(Cour de cassation, 3ème chambre civile, 27 juin 2024, n° 22-10.298 ; n° 22-21.272 et n° 22-24.502)
La fin des rapports contractuels entre un bailleur et un locataire commercial est souvent source de conflit.
Le bailleur espère récupérer son bien en bon état.
Le locataire, quant à lui, espère récupérer son dépôt de garantie sans aucune imputation d’éventuels travaux de remise en état.
Comment la Cour de cassation apprécie-t-elle le montant des sommes que peut conserver le bailleur afin de remettre le bien en état ?
La Cour de cassation a rendu trois arrêts le même jour en date du 27 juin 2024 pour permettre de mieux cerner la problématique.
Suffit-il de constater la non-restitution du local en bon état tel que prévu dans le bail, pour justifier de l’allocation de dommages-intérêts au profit du bailleur ?
La jurisprudence a d’abord été fluctuante.
Dans un arrêt publié le 30 janvier 2022(n° 00.15.784), la Cour de cassation avait estimé que si les locaux n’étaient pas rendus en bon état et conformément aux clauses contractuelles, le bailleur avait droit à une indemnité, peu importe si celui-ci avait ou pas effectué les réparations ou s’il justifiait d’un préjudice.
Cette jurisprudence a fait couler beaucoup d’encre.
On vise ici l’hypothèse d’un bailleur qui récupère son bien en mauvais état et qui, pour une raison indéterminée, le cède sans subir véritablement de préjudice sur la valeur du bien et sans effectuer les travaux.
Dans un second arrêt rendu cette fois-ci en assemblée plénière le 3 décembre 2003 (n° 02-18.033), la Cour de cassation a procédé à un revirement.
Elle a affirmé que des dommages-intérêts ne pouvaient être alloués que s’il était constaté l’existence d’un préjudice d’ordre contractuel.
Dès lors qu’un bailleur reloue les locaux à un locataire qui les a réaménagés sans que ce bailleur n’ait contribué ou déboursé quoi que ce soit pour effectuer des travaux, celui-ci n’a pas subi de préjudice et ne doit pas recevoir réparation.
C’est cette jurisprudence qui date de 2003 que la Cour de cassation a conforté par trois arrêts du 27 juin 2023.

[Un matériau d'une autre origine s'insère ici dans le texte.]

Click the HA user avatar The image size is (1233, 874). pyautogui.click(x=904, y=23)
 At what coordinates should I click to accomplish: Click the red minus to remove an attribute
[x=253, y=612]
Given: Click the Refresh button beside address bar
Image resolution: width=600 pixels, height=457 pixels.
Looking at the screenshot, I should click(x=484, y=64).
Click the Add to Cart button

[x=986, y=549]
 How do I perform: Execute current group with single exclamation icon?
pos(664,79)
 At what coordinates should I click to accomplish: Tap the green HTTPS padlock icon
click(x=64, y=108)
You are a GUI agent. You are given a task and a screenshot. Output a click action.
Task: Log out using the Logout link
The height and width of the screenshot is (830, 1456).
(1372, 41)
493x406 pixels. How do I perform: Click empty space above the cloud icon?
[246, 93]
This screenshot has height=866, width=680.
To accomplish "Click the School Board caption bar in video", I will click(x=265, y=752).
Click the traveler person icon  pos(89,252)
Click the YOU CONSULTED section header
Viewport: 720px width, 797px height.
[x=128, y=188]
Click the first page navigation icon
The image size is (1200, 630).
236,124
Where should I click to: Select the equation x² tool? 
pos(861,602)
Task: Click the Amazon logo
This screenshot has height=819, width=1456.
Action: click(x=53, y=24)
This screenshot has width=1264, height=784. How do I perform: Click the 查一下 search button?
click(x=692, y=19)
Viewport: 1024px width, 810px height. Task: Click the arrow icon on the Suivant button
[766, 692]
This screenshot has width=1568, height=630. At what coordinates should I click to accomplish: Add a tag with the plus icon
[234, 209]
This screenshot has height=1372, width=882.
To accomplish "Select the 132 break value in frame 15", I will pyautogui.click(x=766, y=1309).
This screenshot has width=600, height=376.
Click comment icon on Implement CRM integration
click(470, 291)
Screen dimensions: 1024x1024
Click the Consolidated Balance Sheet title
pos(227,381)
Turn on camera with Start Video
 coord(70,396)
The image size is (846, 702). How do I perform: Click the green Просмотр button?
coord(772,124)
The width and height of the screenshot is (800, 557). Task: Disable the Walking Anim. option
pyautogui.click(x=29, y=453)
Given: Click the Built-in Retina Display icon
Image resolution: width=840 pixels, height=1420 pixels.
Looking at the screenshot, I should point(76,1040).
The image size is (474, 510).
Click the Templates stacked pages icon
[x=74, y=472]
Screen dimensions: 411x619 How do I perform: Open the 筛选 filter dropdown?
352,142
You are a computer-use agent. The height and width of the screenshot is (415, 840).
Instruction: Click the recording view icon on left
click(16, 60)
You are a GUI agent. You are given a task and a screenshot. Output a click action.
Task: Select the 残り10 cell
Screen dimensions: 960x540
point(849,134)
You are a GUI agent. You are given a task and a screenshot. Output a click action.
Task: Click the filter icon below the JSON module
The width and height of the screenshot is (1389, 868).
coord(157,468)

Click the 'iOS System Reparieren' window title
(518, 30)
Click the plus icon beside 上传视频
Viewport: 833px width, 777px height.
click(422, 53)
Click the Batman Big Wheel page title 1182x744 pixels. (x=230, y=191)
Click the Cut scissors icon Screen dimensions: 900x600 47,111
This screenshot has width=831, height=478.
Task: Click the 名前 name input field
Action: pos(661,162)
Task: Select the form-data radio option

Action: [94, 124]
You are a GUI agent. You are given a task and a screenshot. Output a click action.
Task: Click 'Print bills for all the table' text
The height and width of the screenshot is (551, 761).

Il faut rappeler que l’article 1732 du Code civil instaure une présomption simple de faute du locataire.
Il lui appartient de démontrer qu’il restitue le bien en bon état ou conformément à ce que prévoit le contrat.
L’article 1732 n’instaure pas de présomption d’existence de préjudice.
De même, l’article 1231-2 du Code civil pose le principe de réparation intégrale du préjudice en estimant que les dommages-intérêts dus au créancier doivent correspondre à la perte qu’il a faite et au gain dont il a été privé.
Dans la majorité des cas, le bailleur subit effectivement un préjudice qui correspond au coût de la remise en état des locaux, voire un préjudice d’immobilisation de son bien ou un préjudice de moins-value à la revente ou à la relocation compte tenu de l’état des locaux.
Si effectivement le bailleur n’assume pas le coût des travaux de remise en état dont il demande l’indemnisation, le juge doit évaluer le préjudice au jour où il statue et n’indemniser le bailleur que du préjudice qu’il subit.
Ainsi, le préjudice doit être calculé par le juge en prenant en compte les circonstances postérieures à la libération des locaux, telles que la relocation, la vente ou la démolition.
Il n’y a pas d’allocation automatique de dommages-intérêts.
Cette jurisprudence de 2003, confortée par celles de 2024, est totalement dans la logique du droit commun de la réparation en matière de responsabilité civile et il faut donc s’en féliciter.